[MERGE] Merge directive format 2, Bundle format 4

Fri Jun 29 22:24:42 BST 2007

-----BEGIN PGP SIGNED MESSAGE-----
Hash: SHA1

John Arbash Meinel wrote:
> Aaron Bentley wrote:

> As I understand it, that means you would now need to use "bzr
> merge-directive > ../something" whereas before you would use "bzr bundle
>> ../something".

You're right.  We should provide an option to write to a file.

> Also, I think 'merge-directive' has a different set of ideas about what
> branches you are actually basing your changes on. At least from what
> 'bzr help merge-directive' says, you *have* to supply a submit branch.
> It won't use parent.

Actually, it will use parent:
3563        if submit_branch is None:
3564            submit_branch = branch.get_parent()

Looks like a documentation problem.

> It doesn't specifically effect me because after the 'bzr cbranch'
> changes, I have to specify the source all the time, so I just have a
> shell alias (since my source is *always* bzr.dev).

You should be able to set submit_branch in locations.conf.

> So in general, it seems like 'bzr merge-directive' is going to be more
> to type than 'bzr bundle'. (Both because it is longer, and because it
> generally needs a source url).

I think the command name's a bit too long also.  Any suggestions?

> The help for merge-directive should be clarified, since you aren't
> recommending it as the way to send patches to a mailing list, since it
> doesn't give you a chance to write a discussion.

Okay.

> I'm still not 100% happy with how merge directives verify their texts.
> Basing it on a heuristic delta format seems incorrect.

What I'm trying to verify is that the preview patch matches the actual
requested changes.  Are you uncomfortable with the goal or the strategy?

The only other strategy I can think of is to apply the preview patch,
record the result, then see if applying the requested changes produces
the same result.  I think that would be much harder to do right, due to
whitespace munging.  And not worth it, since patience diff is deterministic.

> So it is probably ok, enough that I'm okay having it.
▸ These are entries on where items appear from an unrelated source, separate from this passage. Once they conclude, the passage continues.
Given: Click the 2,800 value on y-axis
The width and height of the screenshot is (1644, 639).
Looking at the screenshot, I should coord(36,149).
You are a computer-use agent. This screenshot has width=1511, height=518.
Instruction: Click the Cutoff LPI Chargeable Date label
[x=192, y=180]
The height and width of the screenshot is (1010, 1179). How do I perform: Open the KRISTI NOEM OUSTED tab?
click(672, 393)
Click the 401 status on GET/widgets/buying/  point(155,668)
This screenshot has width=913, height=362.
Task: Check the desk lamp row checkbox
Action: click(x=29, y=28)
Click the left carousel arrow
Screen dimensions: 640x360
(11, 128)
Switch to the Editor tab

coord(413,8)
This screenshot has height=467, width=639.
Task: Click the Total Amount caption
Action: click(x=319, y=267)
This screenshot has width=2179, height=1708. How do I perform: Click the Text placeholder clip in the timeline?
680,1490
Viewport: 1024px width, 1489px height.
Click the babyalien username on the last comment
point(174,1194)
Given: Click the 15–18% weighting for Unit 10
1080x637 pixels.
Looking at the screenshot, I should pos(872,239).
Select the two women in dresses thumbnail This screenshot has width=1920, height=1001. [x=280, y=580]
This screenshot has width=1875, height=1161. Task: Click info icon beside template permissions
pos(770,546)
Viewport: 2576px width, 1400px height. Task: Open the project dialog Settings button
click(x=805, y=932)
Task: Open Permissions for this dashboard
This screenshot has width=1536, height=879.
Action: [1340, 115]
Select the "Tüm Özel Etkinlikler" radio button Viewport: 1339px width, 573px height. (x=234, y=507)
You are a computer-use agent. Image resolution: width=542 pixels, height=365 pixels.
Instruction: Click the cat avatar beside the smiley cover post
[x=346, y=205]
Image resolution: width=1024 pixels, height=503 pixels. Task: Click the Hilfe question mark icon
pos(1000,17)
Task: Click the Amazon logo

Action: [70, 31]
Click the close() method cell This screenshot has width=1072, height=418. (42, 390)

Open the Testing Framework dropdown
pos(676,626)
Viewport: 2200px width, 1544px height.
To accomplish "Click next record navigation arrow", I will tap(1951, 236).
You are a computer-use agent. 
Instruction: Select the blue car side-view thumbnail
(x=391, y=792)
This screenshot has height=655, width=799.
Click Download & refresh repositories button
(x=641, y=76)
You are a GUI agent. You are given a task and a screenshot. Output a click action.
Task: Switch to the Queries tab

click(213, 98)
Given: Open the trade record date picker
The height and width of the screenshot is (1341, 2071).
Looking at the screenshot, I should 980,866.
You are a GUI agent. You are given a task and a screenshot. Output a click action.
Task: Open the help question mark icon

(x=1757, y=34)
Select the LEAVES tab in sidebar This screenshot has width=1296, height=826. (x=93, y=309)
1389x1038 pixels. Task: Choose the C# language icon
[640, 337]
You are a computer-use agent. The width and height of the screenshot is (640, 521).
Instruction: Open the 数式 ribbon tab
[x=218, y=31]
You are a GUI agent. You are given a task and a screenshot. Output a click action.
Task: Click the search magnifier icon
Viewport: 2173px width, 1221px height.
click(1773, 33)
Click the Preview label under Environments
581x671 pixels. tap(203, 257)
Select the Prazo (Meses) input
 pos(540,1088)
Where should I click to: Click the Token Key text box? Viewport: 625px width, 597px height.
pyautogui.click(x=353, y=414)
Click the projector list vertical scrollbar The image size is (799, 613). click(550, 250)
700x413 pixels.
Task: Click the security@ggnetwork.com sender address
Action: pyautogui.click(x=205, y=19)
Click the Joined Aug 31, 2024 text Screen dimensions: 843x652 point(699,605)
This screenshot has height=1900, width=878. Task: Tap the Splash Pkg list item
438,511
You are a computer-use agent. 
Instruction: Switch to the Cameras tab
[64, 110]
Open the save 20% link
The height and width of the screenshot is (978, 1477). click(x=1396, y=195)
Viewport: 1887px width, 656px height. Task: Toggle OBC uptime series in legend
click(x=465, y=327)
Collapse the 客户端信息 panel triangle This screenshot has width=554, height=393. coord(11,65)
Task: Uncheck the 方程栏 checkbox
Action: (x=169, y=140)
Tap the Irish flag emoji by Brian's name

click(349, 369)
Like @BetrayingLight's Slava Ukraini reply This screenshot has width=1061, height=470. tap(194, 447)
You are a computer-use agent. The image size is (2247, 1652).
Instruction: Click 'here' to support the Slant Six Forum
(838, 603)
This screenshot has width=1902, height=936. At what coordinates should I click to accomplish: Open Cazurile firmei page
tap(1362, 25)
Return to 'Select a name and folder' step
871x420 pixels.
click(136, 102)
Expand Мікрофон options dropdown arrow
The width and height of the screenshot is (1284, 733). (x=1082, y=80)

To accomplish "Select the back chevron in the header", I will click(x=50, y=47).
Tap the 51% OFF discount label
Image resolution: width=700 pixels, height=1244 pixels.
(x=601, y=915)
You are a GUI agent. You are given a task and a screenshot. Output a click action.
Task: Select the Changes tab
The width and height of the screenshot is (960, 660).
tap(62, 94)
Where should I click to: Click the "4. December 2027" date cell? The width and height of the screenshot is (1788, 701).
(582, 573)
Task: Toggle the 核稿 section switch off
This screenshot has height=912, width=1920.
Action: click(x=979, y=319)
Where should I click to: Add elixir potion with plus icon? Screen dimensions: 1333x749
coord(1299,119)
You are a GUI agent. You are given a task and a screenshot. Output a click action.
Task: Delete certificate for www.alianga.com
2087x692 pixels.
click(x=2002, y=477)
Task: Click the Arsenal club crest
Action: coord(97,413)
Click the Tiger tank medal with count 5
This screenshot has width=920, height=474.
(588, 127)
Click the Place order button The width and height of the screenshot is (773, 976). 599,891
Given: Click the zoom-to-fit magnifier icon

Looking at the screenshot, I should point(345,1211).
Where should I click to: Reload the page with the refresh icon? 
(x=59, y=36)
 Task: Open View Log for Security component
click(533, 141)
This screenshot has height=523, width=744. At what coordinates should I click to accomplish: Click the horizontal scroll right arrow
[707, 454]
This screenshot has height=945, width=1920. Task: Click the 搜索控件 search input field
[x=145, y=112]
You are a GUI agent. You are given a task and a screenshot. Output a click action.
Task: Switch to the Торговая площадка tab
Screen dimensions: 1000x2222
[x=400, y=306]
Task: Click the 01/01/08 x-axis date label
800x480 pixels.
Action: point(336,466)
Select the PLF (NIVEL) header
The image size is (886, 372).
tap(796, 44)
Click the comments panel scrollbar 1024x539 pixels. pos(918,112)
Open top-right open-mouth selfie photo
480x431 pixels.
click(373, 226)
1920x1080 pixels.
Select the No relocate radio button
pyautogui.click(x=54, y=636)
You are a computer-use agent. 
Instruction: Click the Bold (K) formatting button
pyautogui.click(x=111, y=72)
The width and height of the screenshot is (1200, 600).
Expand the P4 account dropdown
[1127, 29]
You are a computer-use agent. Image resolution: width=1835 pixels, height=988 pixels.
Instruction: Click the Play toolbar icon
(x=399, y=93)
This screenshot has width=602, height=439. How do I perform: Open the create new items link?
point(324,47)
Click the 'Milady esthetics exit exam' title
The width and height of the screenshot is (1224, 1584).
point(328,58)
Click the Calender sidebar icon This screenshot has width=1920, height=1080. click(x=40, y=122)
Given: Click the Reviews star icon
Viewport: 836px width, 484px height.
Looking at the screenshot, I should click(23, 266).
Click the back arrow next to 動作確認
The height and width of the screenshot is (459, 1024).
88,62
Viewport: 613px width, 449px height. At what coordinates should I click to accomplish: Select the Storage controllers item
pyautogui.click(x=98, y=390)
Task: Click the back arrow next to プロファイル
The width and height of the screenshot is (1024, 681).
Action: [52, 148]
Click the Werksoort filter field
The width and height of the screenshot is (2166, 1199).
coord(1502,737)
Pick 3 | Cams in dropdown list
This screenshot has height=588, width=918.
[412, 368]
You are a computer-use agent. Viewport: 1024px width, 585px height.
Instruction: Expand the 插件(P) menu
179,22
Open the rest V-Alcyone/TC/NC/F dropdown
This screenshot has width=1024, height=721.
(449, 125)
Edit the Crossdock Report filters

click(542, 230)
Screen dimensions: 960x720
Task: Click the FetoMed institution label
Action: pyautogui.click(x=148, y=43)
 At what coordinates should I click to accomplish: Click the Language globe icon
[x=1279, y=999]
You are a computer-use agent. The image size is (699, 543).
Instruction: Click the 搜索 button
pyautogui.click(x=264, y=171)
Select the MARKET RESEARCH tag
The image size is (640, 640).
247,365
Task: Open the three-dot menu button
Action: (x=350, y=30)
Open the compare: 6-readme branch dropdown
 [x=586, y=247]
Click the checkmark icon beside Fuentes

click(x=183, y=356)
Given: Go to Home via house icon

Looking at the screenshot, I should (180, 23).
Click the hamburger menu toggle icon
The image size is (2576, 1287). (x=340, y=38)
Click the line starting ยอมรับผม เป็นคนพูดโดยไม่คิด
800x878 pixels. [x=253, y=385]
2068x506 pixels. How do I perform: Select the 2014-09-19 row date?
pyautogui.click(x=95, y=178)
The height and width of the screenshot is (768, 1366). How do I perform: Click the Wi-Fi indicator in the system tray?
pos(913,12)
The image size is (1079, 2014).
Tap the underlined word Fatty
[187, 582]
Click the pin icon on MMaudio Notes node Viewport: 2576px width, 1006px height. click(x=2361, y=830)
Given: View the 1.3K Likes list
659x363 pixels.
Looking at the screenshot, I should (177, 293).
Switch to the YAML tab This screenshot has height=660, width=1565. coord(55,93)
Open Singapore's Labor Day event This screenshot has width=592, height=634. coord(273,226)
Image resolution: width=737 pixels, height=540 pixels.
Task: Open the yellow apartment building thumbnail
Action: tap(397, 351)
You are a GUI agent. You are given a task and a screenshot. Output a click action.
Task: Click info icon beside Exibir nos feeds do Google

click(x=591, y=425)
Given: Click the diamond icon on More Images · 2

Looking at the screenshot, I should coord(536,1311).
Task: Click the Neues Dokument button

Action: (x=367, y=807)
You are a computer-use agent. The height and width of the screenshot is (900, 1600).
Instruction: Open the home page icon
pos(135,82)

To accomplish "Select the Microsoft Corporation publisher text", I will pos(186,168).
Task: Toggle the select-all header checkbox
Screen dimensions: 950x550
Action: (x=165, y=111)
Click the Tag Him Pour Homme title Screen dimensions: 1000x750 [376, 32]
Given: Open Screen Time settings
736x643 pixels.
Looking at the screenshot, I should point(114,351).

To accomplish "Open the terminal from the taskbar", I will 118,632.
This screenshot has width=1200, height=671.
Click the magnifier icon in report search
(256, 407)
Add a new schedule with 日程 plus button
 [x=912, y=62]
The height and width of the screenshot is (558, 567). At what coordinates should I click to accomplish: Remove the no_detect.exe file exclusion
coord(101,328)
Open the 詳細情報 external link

It just feels like
> several layers of "fuzziness" trying to guarantee that your data is correct.

>> The new bundles are much smaller in the vast majority of situations.
>> They use a multi-parent delta format, they use bzip2, and they compress
>> the entire file at once.  The combination of merge-directive and bundle
>> will not be smaller than a single-commit v09 delta.
>>
> 
> Because they now have the data twice, right? (Once as the human-readable
> diff, and once as the the bzip2+base64 hunk).

Right.  Once you get up to two commits, you're probably neck-and-neck.
Unless you have merges, which would favour bundle 4.

>> Features
>> ========
>> Merge directives can now specify a cherrypick, and merge will honor
>> cherrypicks.  Revisions containing tree-references can now be included
>> in a bundle.  Formats are well-documented.  New bundle-info command
>> provides statistics and other data about bundles.
>> Repository.create_bundle method provides targetted API.

Oh, I also forgot to mention that they are immune to mail-transport damage.

> v- Generally, you seem to be missing doc strings on most of your
> functions. Several of them would be a little more obvious if you
> documented what the parameters were. (For example 'repo_kind', I
> initially thought this was the repository kind (knit1/knit3), but it is
> actually file/revision/etc.)

Okay, will fix.

> +    def begin(self):
> +        self._fileobj.write(serializer._get_bundle_header('4alpha'))
> +        self._fileobj.write('#\n')
> +        self._container.begin()
> 
> 
> ^- 4alpha looks like something that needs to be cleaned up before it is
> merged into core. Can you move it out somewhere else as a constant to
> make it easier to find? And maybe keep a note somewhere so we don't forget.

You bet.

> v- You have 5 kinds, and 4 of them cannot have file ids. It seems better to:
> 
> if content_kind == 'file_id':
>     assert file_id is not None
> else:
>     assert file_id is None

Sure.

> +        return '/'.join(names)
> 
> ^- I don't believe that '/' is strictly forbidden in revision ids,
> though I'm not positive. It *is* forbidden for file ids as a side effect
> of our 'Store' objects. It might have been forbidden for older revision
> ids, as they were stored in a similar way.
> 
> But this would be an argument for using whitespace, given a container
> change that allowed characters that are explicitly denied to file ids
> and revision ids.

I like the whitespace idea.  If that doesn't work out, I guess I can put
the revision at the end of the name.

> +    def _add_record(self, bytes, metadata, repo_kind, revision_id,
> file_id):
> +        name = self.encode_name(repo_kind, revision_id, file_id)
> +        encoded_metadata = bencode.bencode(metadata)
> +        self._container.add_bytes_record(encoded_metadata, [name])
> +        if metadata['storage_kind'] != 'header':
> +            self._container.add_bytes_record(bytes, [])
> 
> 
> ^- Is it possible for anything to be None? I at least thought there was
> a bug in bencode in that it couldn't represent None. And would fail with
> an exception if you tried.

So far, we're storing parents, storage_kind, sha1, serializer_format,
and supports_rich_root.  It's not legal for any of those to be None.
(The closest is parents, which can be an empty list.)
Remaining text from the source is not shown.